The human rights issue being raised by Hoey is neither here nor there. As she did in Zimbabwe sometime in 2003, Hoey must also sneak into Syria, Turkey, Somalia, Saudi Arabia and even Mozambique to appreciate real human rights violations.

However, it's not guaranteed that she will live to narrate the gross human rights violations in those countries. In Somalia for instance, more than 20 people were killed on Sunday when suicide bombers from the militant al Shabaab group detonated two car bombs at a local government headquarters in Somalia's semi-autonomous Puntland region.

Unfortunately the likes of Hoey make their arguments from an uninformed position. They must get correct information on Zimbabwe's human rights record from Catriona Laing, the British Ambassador to Zimbabwe who is on the ground. This is the reason why she is supporting the Lima Plan.

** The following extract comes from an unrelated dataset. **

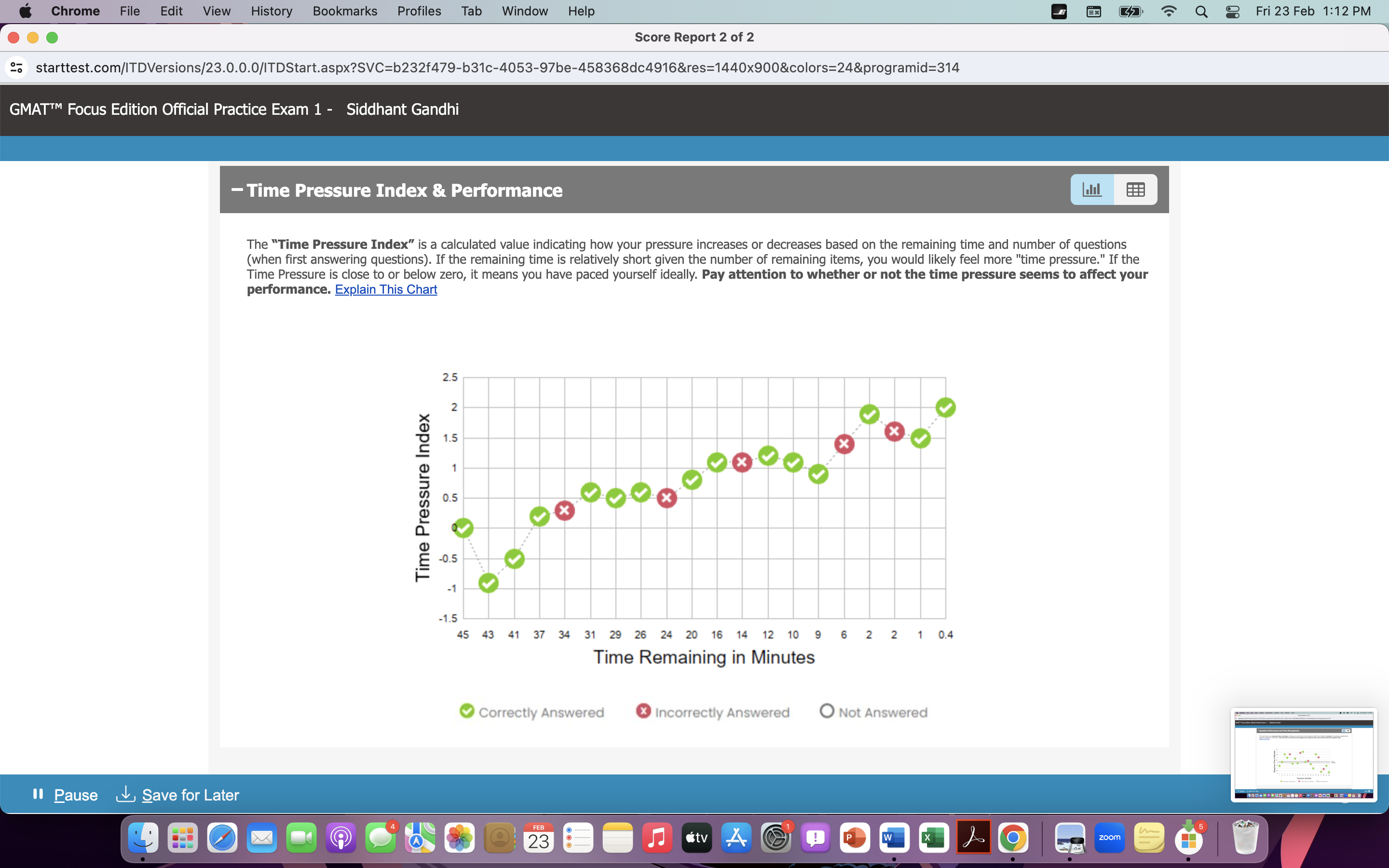Open the site information icon in address bar
The image size is (1389, 868).
coord(17,68)
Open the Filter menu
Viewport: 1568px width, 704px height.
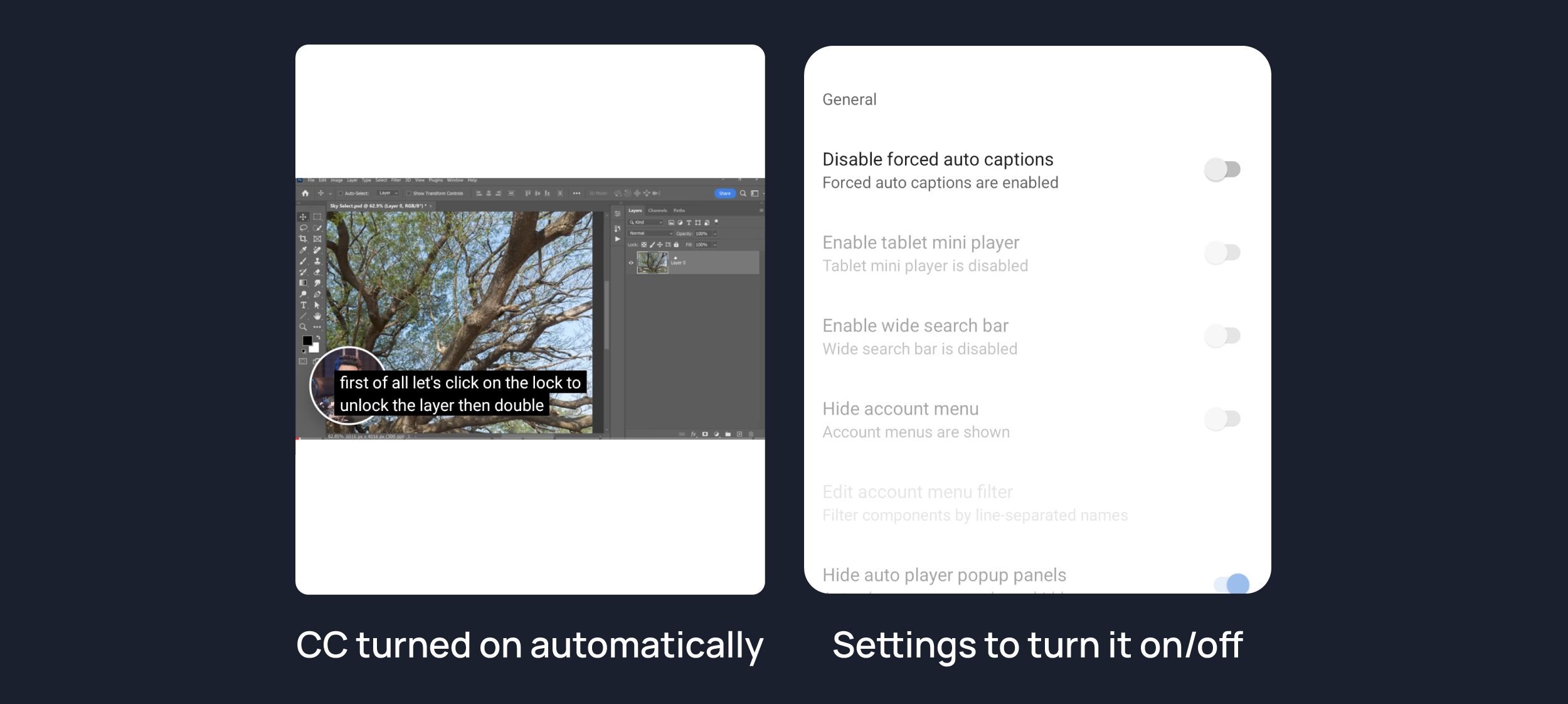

The greatest disappointment comes from our own kin, some of whom are actually presidential hopefuls but are viciously lobbying against the Lima Plan. For the same reasons they invited sanctions on Zimbabwe, Biti and Tsvangirai are working hard to block the Lima Plan so as to perpetuate the untold misery on Zimbabweans.

It's known that the opposition thrives on crisis but they should have learnt by now that this cunning strategy does not work in the Zimbabwean environment. George Wilhelm Friedrich Hegel was dead right for observing that "We learn from history that we do not learn from history."

Since the sanctions were illegally imposed on Zimbabwe 14 years ago and caused untold suffering to Zimbabweans, they were nevertheless swayed into effecting the wished-for regime change.

Of late, Biti has been doing a lot of globe-trotting with his anti-Lima Plan campaign. Honestly that plan will benefit the ordinary people that Biti and Tsvangirai claim to love so much. Do they get pleasure in seeing the ordinary people suffering? Do they want to lead corpses?

As for Tsvangirai, blocking the Lima Plan is shooting himself in the foot. Unlike Biti, Tsvangirai has no known profession from which to get income, Tsvangirai is not immune to the biting effects of an ailing economy. He has forgotten so quickly that the effects of the sanctions he invited pauperised him to the extent of failing to fuel his car and buy airtime.

These politicians and their gullible followers should not forget that they will also taste their own poison.